A much longer exploration of contemporary auteurist film culture will be appearing in the book I intend finally to be finishing over the summer. That's when I will voluntarily cease, for a while, to be a well-paid Film Studies lecturer, after eighteen long but good years in academia (at the University of Strathclyde, Glasgow, then at the University of Kent, Canterbury), and will hopefully get to spend some more time writing about film.

This book, to be called Directing Cinema: The New Auteurism, is one I've been working on for Manchester University Press for the last few years. It attempts an in-depth investigation of the ways in which contemporary film directors, their discourse, and discourse about them act in the contemporary global practices of film production, distribution and exhibition, and in contemporary film cultures more widely. Commercial developments in film production and marketing, especially since the 1970s (Neale 1981; Caughie 1981; Corrigan 1991), and geo-cultural, technological and structural developments since the 1990s have meant that a much larger number and a wider variety of directors than ever before acquire a public prominence that was once the preserve of established “auteurs” (Grant, 2000).

I consider film directors as agents, or subjects, who have direct, intentional and reflexive, if obviously not completely all determining, relationships to the cultural products they help to produce, as well as to their reception (Grant 2001). Following Judith Butler, I see agency as a “reiterative or re-articulatory practice, immanent to power and not as a relation of external opposition to power” (Butler 1993: 15).
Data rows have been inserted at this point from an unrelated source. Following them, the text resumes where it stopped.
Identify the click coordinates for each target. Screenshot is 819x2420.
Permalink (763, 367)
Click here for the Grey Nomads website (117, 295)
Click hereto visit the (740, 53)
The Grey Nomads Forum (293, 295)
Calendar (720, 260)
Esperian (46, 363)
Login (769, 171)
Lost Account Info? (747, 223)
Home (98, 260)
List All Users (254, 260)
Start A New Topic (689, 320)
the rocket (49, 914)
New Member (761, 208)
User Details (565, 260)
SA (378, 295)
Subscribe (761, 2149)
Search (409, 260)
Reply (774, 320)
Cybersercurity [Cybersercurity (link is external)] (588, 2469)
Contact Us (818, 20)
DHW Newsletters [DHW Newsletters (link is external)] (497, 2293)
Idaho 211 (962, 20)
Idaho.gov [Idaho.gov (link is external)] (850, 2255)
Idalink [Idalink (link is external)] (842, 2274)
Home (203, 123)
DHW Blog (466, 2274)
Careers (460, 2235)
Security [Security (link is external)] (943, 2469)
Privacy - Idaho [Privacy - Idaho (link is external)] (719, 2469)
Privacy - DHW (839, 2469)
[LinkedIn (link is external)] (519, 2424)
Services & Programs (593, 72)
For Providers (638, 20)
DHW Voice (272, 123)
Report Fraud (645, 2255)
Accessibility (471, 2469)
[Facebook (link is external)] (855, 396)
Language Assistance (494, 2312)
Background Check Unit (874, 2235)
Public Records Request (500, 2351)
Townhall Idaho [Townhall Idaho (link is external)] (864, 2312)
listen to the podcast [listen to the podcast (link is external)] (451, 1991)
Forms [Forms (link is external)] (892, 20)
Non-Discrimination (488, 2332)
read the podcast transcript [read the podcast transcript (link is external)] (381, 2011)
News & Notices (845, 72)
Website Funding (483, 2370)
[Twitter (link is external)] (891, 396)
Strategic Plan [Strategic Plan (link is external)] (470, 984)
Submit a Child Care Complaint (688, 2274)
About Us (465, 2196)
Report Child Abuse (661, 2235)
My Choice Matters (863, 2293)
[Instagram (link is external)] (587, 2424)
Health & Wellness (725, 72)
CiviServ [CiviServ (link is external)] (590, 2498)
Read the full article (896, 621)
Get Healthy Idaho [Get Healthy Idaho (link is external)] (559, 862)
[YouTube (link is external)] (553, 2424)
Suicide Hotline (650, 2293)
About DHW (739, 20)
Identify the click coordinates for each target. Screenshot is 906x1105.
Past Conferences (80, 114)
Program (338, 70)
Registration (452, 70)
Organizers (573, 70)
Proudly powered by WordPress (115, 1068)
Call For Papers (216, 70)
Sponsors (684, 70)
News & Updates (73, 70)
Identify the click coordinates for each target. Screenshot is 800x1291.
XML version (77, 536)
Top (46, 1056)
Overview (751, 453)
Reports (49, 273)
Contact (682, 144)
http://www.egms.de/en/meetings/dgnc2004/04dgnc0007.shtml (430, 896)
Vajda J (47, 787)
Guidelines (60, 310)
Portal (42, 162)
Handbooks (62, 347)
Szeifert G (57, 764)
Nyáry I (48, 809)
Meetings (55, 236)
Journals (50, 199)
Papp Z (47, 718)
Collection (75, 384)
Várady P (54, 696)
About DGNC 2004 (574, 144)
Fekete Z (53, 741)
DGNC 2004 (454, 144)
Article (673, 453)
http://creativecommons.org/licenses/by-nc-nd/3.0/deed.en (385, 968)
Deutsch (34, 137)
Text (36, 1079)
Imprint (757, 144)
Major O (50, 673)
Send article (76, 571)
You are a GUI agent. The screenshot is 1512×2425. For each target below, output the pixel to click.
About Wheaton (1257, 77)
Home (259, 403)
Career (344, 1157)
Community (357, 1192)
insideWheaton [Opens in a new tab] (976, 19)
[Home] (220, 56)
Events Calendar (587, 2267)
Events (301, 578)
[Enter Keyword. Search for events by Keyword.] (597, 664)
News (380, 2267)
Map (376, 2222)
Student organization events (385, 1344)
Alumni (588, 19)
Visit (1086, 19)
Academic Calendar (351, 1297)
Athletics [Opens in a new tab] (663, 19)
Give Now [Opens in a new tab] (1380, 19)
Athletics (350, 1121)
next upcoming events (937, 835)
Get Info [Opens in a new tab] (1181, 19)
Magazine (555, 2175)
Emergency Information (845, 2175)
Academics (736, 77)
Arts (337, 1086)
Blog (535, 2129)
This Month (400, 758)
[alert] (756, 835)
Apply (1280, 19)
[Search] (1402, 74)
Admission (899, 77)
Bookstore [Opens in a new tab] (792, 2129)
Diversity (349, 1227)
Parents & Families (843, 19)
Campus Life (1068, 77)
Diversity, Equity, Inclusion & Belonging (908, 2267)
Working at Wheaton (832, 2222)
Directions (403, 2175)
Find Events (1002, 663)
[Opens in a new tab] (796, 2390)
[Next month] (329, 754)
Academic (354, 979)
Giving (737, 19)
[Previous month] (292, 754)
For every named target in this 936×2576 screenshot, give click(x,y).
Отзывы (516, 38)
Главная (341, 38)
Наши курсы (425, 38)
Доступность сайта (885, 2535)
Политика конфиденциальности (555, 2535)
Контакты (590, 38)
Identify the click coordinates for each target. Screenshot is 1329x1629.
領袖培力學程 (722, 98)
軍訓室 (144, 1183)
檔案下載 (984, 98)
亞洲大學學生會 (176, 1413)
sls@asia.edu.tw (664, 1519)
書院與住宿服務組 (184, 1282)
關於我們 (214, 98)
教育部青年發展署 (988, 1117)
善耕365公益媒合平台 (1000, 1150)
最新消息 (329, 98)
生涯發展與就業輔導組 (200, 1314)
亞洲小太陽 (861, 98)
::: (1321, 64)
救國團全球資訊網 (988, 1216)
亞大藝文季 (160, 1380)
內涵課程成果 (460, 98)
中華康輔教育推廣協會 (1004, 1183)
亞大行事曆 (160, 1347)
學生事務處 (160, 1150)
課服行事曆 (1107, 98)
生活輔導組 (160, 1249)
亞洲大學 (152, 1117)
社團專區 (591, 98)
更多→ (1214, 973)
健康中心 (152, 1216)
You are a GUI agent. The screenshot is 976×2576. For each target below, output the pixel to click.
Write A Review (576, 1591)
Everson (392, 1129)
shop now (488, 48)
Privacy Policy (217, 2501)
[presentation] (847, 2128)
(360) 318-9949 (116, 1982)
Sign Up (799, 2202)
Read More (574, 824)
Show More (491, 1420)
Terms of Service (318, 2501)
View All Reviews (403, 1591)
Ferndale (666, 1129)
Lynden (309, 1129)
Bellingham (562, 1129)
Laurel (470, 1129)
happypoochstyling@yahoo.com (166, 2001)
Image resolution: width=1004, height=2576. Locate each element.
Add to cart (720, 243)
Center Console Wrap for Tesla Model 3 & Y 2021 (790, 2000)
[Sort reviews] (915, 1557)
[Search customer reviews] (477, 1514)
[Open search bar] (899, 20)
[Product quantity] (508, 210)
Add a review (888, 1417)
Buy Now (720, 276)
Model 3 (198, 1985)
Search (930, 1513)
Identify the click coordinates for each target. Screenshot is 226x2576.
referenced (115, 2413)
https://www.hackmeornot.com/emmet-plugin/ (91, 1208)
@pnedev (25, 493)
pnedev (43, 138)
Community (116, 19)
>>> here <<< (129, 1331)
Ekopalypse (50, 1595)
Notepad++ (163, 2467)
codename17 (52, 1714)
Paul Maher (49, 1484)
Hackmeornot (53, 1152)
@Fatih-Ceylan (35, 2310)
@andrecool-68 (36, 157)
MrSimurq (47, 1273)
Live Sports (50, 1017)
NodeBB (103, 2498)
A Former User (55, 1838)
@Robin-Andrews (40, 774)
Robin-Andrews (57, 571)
This means that, for me, while directors (as agents) make or direct films, by choosing, doing and saying (sometimes) original things, as individuals what they cannot make or “direct” is the discursive or conceptual framework of “directing” itself. In order to be seen as directors (and as particular kinds of directors), they can therefore only “re-make” or “re-direct,” or, cite or repeatedly perform, the kind of work that is socially constructed as being that of a “director,” the kind of work that we, the audience, want from directors (see also Grant 2002, for further theorizations of contemporary auteurism).

Circular, huh? It is, sort of, but it will hopefully also be productive and a take which may help to get discussions of film directing out of all sorts of historical, problematic, Film-Studies' impasses.

Anyway... I aim to unpack and unpick a lot of the above in future posts as I get to grips with finishing the book. But I will also be jotting down other less dense thoughts (!) about what film directors, nowadays, do and say.

© 2008 Catherine Grant


  • Butler, J. (1993) Bodies That Matter, London and New York: Routledge.
  • Caughie, J. (ed) (1981) Theories of Authorship, London: British Film Institute.
  • Corrigan, T. (1991) A Cinema Without Walls: Movies and Culture After Vietnam, New Brunswick: Rutgers University Press.
  • Grant, C. (2000) ‘’, Screen, Vol. 41:1: 101-108
    _______(2001) ‘Secret Agents: Feminist Theories of Women’s Film Authorship’, Feminist Theory 2:1: 113-130.
    _______(2002) ‘Recognizing Billy Budd in Beau Travail: Epistemology and Hermeneutics of an Auteurist “Free” Adaptation’, Screen 43:1: 57-73.